Senator Barack Obama also supports reducing America’s dependence on foreign sources of supply, and also has used the $700 billion figure. However, he is more cautious about the alternatives. He supports drilling along the Outer Continental shelf but wants companies to focus on areas they already lease from the federal government. "Drilling is a stop-gap measure," Obama says, "not a long-term solution."
Canada is the only country of the top 5 ‘friendly’ supply sources (Mexico, Nigeria, Angola and Iraq) that is able to increase production. However, a significant problem for environmentalists is the fact that most of the potential increases in Canada’s oil production will come from further expansion of the Alberta tar sands - which produce about five times as many greenhouse gases as regular oil production.

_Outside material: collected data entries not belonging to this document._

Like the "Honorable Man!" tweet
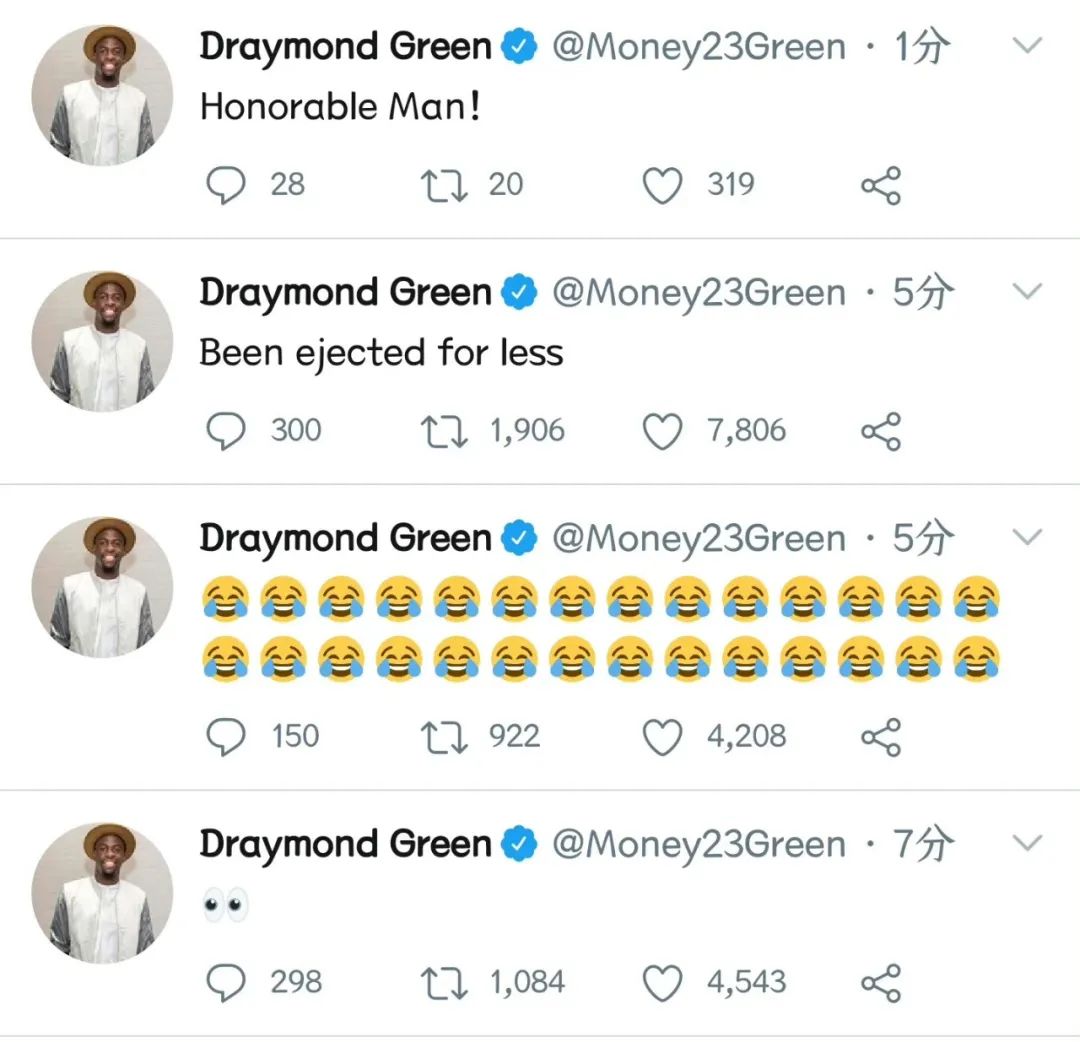The height and width of the screenshot is (1042, 1080). (663, 186)

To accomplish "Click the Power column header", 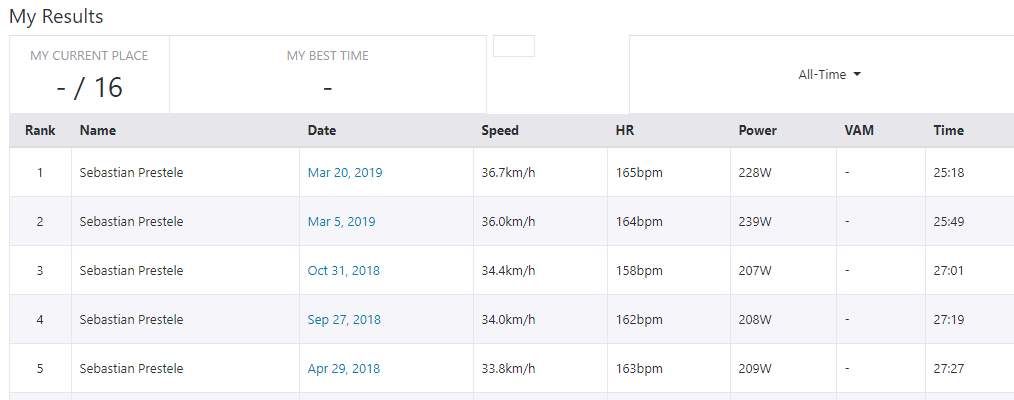I will click(757, 131).
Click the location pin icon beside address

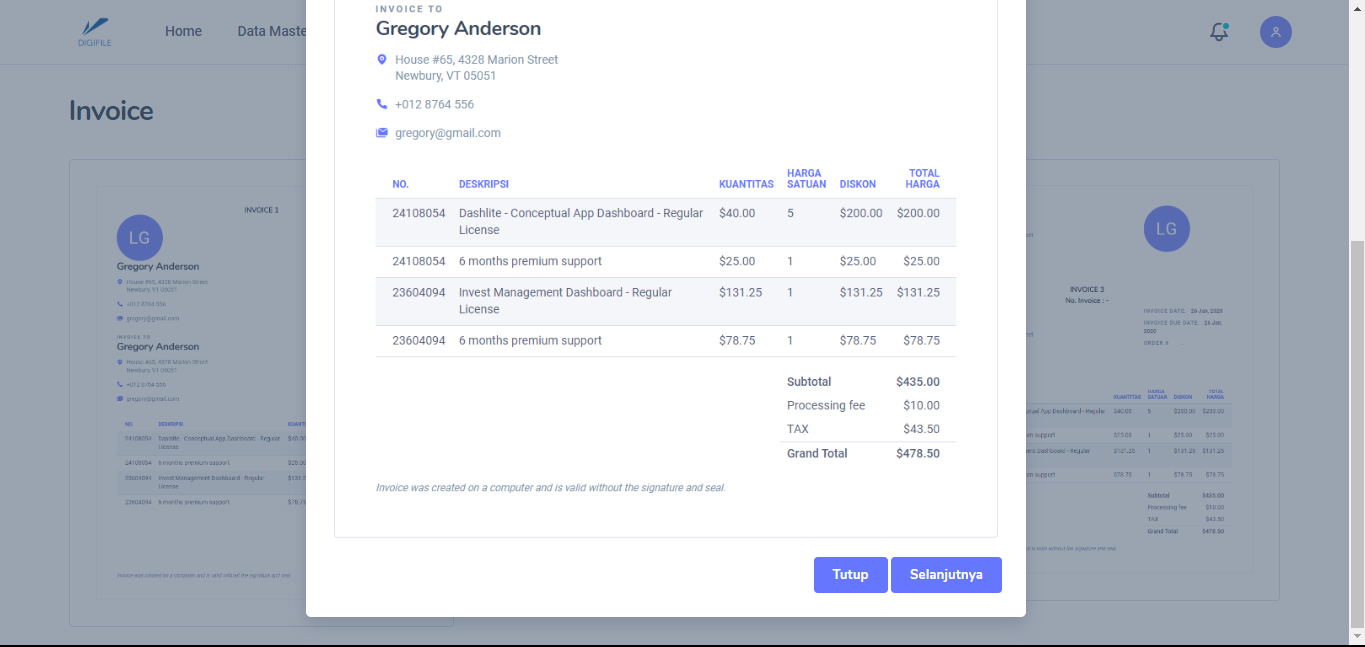point(382,60)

Early in the campaign a warning message was sent to Canada about continued imports of our ‘dirty oil’. A senior adviser to Obama’s campaign told reporters it’s an ‘open question’ whether oil produced from northern Alberta’s oil sands fits with the Democratic candidate’s plan to shift the U.S. sharply away from consumption of carbon-intensive fossil fuels.
"If it turns out that those technologies don’t advance … and the only way to produce those resources would be at a significant penalty to climate change, then we don’t believe that those resources are going to … play a growing role in the long-term future," said Jason Grumet, Obama’s senior energy adviser in June 2008.
The warning was dismissed by Alberta Premier Ed Stelmach as campaign rhetoric that would give way to economic realities after the November U.S. election.
Obama does not object, just like John McCain, to a gas pipeline that would run from Alaska to the Lower 48 via British Columbia and Alberta. The Alaska Pipeline Project would "deliver clean natural gas and create good jobs in the process," Obama claims.
As well, both Obama and McCain advocate a range of renewable energy sources. Senator Obama wants to put one million Plug-In Hybrid cars on the road by 2015 and have the United States rely on renewable sources for 25 percent of its electricity by 2015. He supports an economy-wide cap-and-trade program to reduce greenhouse gas emissions 80 percent by 2050. At least one million low-income homes will be weatherized within the next decade.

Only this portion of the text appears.